### Provided records ###

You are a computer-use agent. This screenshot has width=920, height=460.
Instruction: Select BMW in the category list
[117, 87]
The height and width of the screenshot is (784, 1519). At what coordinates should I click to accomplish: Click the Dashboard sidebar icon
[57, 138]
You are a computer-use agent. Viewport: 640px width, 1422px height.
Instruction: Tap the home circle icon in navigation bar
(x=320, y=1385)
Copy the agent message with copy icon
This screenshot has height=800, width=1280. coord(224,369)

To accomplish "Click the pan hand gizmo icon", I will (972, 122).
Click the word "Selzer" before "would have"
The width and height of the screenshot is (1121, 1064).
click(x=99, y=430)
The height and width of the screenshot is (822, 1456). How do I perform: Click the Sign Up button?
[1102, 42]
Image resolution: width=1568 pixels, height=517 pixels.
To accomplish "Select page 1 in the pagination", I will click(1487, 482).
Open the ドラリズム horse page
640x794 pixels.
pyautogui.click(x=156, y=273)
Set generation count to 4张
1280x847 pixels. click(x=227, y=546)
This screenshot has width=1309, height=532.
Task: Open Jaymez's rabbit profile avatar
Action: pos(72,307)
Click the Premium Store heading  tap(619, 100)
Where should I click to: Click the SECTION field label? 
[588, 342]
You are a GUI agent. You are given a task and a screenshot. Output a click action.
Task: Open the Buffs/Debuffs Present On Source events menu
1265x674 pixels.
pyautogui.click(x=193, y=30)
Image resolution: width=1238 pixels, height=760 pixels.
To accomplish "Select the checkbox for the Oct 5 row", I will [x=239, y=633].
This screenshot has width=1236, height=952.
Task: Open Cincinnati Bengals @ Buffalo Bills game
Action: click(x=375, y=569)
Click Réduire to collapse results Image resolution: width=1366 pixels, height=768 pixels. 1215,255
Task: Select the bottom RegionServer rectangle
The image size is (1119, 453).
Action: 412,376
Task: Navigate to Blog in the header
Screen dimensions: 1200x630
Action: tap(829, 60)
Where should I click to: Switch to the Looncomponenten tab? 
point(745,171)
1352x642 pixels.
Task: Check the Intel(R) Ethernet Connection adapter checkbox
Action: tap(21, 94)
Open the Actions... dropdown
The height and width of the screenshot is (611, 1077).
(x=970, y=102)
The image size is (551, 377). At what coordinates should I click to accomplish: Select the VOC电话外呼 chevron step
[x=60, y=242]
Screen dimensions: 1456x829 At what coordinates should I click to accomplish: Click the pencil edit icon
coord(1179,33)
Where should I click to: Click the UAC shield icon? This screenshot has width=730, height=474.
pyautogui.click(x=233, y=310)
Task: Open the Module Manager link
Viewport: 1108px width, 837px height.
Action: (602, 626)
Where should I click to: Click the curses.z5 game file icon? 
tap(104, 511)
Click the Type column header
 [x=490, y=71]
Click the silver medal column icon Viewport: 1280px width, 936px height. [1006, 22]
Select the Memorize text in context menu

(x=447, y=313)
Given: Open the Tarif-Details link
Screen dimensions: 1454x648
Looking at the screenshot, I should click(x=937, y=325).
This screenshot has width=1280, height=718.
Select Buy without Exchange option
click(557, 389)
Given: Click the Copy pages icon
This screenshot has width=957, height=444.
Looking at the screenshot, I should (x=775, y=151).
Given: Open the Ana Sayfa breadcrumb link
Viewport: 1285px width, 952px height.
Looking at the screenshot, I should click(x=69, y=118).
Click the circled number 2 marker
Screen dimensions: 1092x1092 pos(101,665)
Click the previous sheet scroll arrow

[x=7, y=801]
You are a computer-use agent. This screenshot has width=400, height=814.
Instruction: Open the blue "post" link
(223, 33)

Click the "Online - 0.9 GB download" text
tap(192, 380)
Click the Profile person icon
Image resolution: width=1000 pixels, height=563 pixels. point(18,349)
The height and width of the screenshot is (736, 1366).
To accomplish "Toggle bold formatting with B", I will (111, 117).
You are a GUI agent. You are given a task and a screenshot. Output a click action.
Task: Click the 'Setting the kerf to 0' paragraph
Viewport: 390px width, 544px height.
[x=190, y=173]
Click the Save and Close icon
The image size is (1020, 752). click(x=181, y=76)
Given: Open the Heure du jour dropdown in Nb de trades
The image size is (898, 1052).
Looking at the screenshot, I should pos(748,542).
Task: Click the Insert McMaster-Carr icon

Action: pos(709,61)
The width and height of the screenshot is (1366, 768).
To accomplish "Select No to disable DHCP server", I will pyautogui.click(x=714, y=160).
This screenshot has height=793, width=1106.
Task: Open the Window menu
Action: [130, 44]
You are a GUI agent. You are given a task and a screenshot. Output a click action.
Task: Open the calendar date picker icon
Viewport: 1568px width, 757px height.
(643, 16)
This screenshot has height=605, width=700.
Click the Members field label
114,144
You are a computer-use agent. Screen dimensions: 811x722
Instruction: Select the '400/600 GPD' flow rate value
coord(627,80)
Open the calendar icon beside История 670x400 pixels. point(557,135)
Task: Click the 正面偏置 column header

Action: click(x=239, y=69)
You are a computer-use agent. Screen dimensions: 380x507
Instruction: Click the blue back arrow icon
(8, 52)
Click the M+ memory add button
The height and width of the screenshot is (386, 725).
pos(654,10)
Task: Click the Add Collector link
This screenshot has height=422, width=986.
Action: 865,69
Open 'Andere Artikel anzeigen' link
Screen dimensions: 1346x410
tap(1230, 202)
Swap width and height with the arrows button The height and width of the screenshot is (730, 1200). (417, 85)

###

• The request
Render every line of the material above as a Markdown table with the columns Row and Line, numbering the rows and omitting blank lines.

• Exercise response
| Row | Line |
|---|---|
| 1 | You are a computer-use agent. This screenshot has width=920, height=460. |
| 2 | Instruction: Select BMW in the category list |
| 3 | [117, 87] |
| 4 | The height and width of the screenshot is (784, 1519). At what coordinates should I click to accomplish: Click the Dashboard sidebar icon |
| 5 | [57, 138] |
| 6 | You are a computer-use agent. Viewport: 640px width, 1422px height. |
| 7 | Instruction: Tap the home circle icon in navigation bar |
| 8 | (x=320, y=1385) |
| 9 | Copy the agent message with copy icon |
| 10 | This screenshot has height=800, width=1280. coord(224,369) |
| 11 | To accomplish "Click the pan hand gizmo icon", I will (972, 122). |
| 12 | Click the word "Selzer" before "would have" |
| 13 | The width and height of the screenshot is (1121, 1064). |
| 14 | click(x=99, y=430) |
| 15 | The height and width of the screenshot is (822, 1456). How do I perform: Click the Sign Up button? |
| 16 | [1102, 42] |
| 17 | Image resolution: width=1568 pixels, height=517 pixels. |
| 18 | To accomplish "Select page 1 in the pagination", I will click(1487, 482). |
| 19 | Open the ドラリズム horse page |
| 20 | 640x794 pixels. |
| 21 | pyautogui.click(x=156, y=273) |
| 22 | Set generation count to 4张 |
| 23 | 1280x847 pixels. click(x=227, y=546) |
| 24 | This screenshot has width=1309, height=532. |
| 25 | Task: Open Jaymez's rabbit profile avatar |
| 26 | Action: pos(72,307) |
| 27 | Click the Premium Store heading  tap(619, 100) |
| 28 | Where should I click to: Click the SECTION field label?  |
| 29 | [588, 342] |
| 30 | You are a GUI agent. You are given a task and a screenshot. Output a click action. |
| 31 | Task: Open the Buffs/Debuffs Present On Source events menu |
| 32 | 1265x674 pixels. |
| 33 | pyautogui.click(x=193, y=30) |
| 34 | Image resolution: width=1238 pixels, height=760 pixels. |
| 35 | To accomplish "Select the checkbox for the Oct 5 row", I will [x=239, y=633]. |
| 36 | This screenshot has width=1236, height=952. |
| 37 | Task: Open Cincinnati Bengals @ Buffalo Bills game |
| 38 | Action: click(x=375, y=569) |
| 39 | Click Réduire to collapse results Image resolution: width=1366 pixels, height=768 pixels. 1215,255 |
| 40 | Task: Select the bottom RegionServer rectangle |
| 41 | The image size is (1119, 453). |
| 42 | Action: 412,376 |
| 43 | Task: Navigate to Blog in the header |
| 44 | Screen dimensions: 1200x630 |
| 45 | Action: tap(829, 60) |
| 46 | Where should I click to: Switch to the Looncomponenten tab?  |
| 47 | point(745,171) |
| 48 | 1352x642 pixels. |
| 49 | Task: Check the Intel(R) Ethernet Connection adapter checkbox |
| 50 | Action: tap(21, 94) |
| 51 | Open the Actions... dropdown |
| 52 | The height and width of the screenshot is (611, 1077). |
| 53 | (x=970, y=102) |
| 54 | The image size is (551, 377). At what coordinates should I click to accomplish: Select the VOC电话外呼 chevron step |
| 55 | [x=60, y=242] |
| 56 | Screen dimensions: 1456x829 At what coordinates should I click to accomplish: Click the pencil edit icon |
| 57 | coord(1179,33) |
| 58 | Where should I click to: Click the UAC shield icon? This screenshot has width=730, height=474. |
| 59 | pyautogui.click(x=233, y=310) |
| 60 | Task: Open the Module Manager link |
| 61 | Viewport: 1108px width, 837px height. |
| 62 | Action: (602, 626) |
| 63 | Where should I click to: Click the curses.z5 game file icon?  |
| 64 | tap(104, 511) |
| 65 | Click the Type column header |
| 66 |  [x=490, y=71] |
| 67 | Click the silver medal column icon Viewport: 1280px width, 936px height. [1006, 22] |
| 68 | Select the Memorize text in context menu |
| 69 | (x=447, y=313) |
| 70 | Given: Open the Tarif-Details link |
| 71 | Screen dimensions: 1454x648 |
| 72 | Looking at the screenshot, I should click(x=937, y=325). |
| 73 | This screenshot has width=1280, height=718. |
| 74 | Select Buy without Exchange option |
| 75 | click(557, 389) |
| 76 | Given: Click the Copy pages icon |
| 77 | This screenshot has width=957, height=444. |
| 78 | Looking at the screenshot, I should (x=775, y=151). |
| 79 | Given: Open the Ana Sayfa breadcrumb link |
| 80 | Viewport: 1285px width, 952px height. |
| 81 | Looking at the screenshot, I should click(x=69, y=118). |
| 82 | Click the circled number 2 marker |
| 83 | Screen dimensions: 1092x1092 pos(101,665) |
| 84 | Click the previous sheet scroll arrow |
| 85 | [x=7, y=801] |
| 86 | You are a computer-use agent. This screenshot has width=400, height=814. |
| 87 | Instruction: Open the blue "post" link |
| 88 | (223, 33) |
| 89 | Click the "Online - 0.9 GB download" text |
| 90 | tap(192, 380) |
| 91 | Click the Profile person icon |
| 92 | Image resolution: width=1000 pixels, height=563 pixels. point(18,349) |
| 93 | The height and width of the screenshot is (736, 1366). |
| 94 | To accomplish "Toggle bold formatting with B", I will (111, 117). |
| 95 | You are a GUI agent. You are given a task and a screenshot. Output a click action. |
| 96 | Task: Click the 'Setting the kerf to 0' paragraph |
| 97 | Viewport: 390px width, 544px height. |
| 98 | [x=190, y=173] |
| 99 | Click the Save and Close icon |
| 100 | The image size is (1020, 752). click(x=181, y=76) |
| 101 | Given: Open the Heure du jour dropdown in Nb de trades |
| 102 | The image size is (898, 1052). |
| 103 | Looking at the screenshot, I should pos(748,542). |
| 104 | Task: Click the Insert McMaster-Carr icon |
| 105 | Action: pos(709,61) |
| 106 | The width and height of the screenshot is (1366, 768). |
| 107 | To accomplish "Select No to disable DHCP server", I will pyautogui.click(x=714, y=160). |
| 108 | This screenshot has height=793, width=1106. |
| 109 | Task: Open the Window menu |
| 110 | Action: [130, 44] |
| 111 | You are a GUI agent. You are given a task and a screenshot. Output a click action. |
| 112 | Task: Open the calendar date picker icon |
| 113 | Viewport: 1568px width, 757px height. |
| 114 | (643, 16) |
| 115 | This screenshot has height=605, width=700. |
| 116 | Click the Members field label |
| 117 | 114,144 |
| 118 | You are a computer-use agent. Screen dimensions: 811x722 |
| 119 | Instruction: Select the '400/600 GPD' flow rate value |
| 120 | coord(627,80) |
| 121 | Open the calendar icon beside История 670x400 pixels. point(557,135) |
| 122 | Task: Click the 正面偏置 column header |
| 123 | Action: click(x=239, y=69) |
| 124 | You are a computer-use agent. Screen dimensions: 380x507 |
| 125 | Instruction: Click the blue back arrow icon |
| 126 | (8, 52) |
| 127 | Click the M+ memory add button |
| 128 | The height and width of the screenshot is (386, 725). |
| 129 | pos(654,10) |
| 130 | Task: Click the Add Collector link |
| 131 | This screenshot has height=422, width=986. |
| 132 | Action: 865,69 |
| 133 | Open 'Andere Artikel anzeigen' link |
| 134 | Screen dimensions: 1346x410 |
| 135 | tap(1230, 202) |
| 136 | Swap width and height with the arrows button The height and width of the screenshot is (730, 1200). (417, 85) |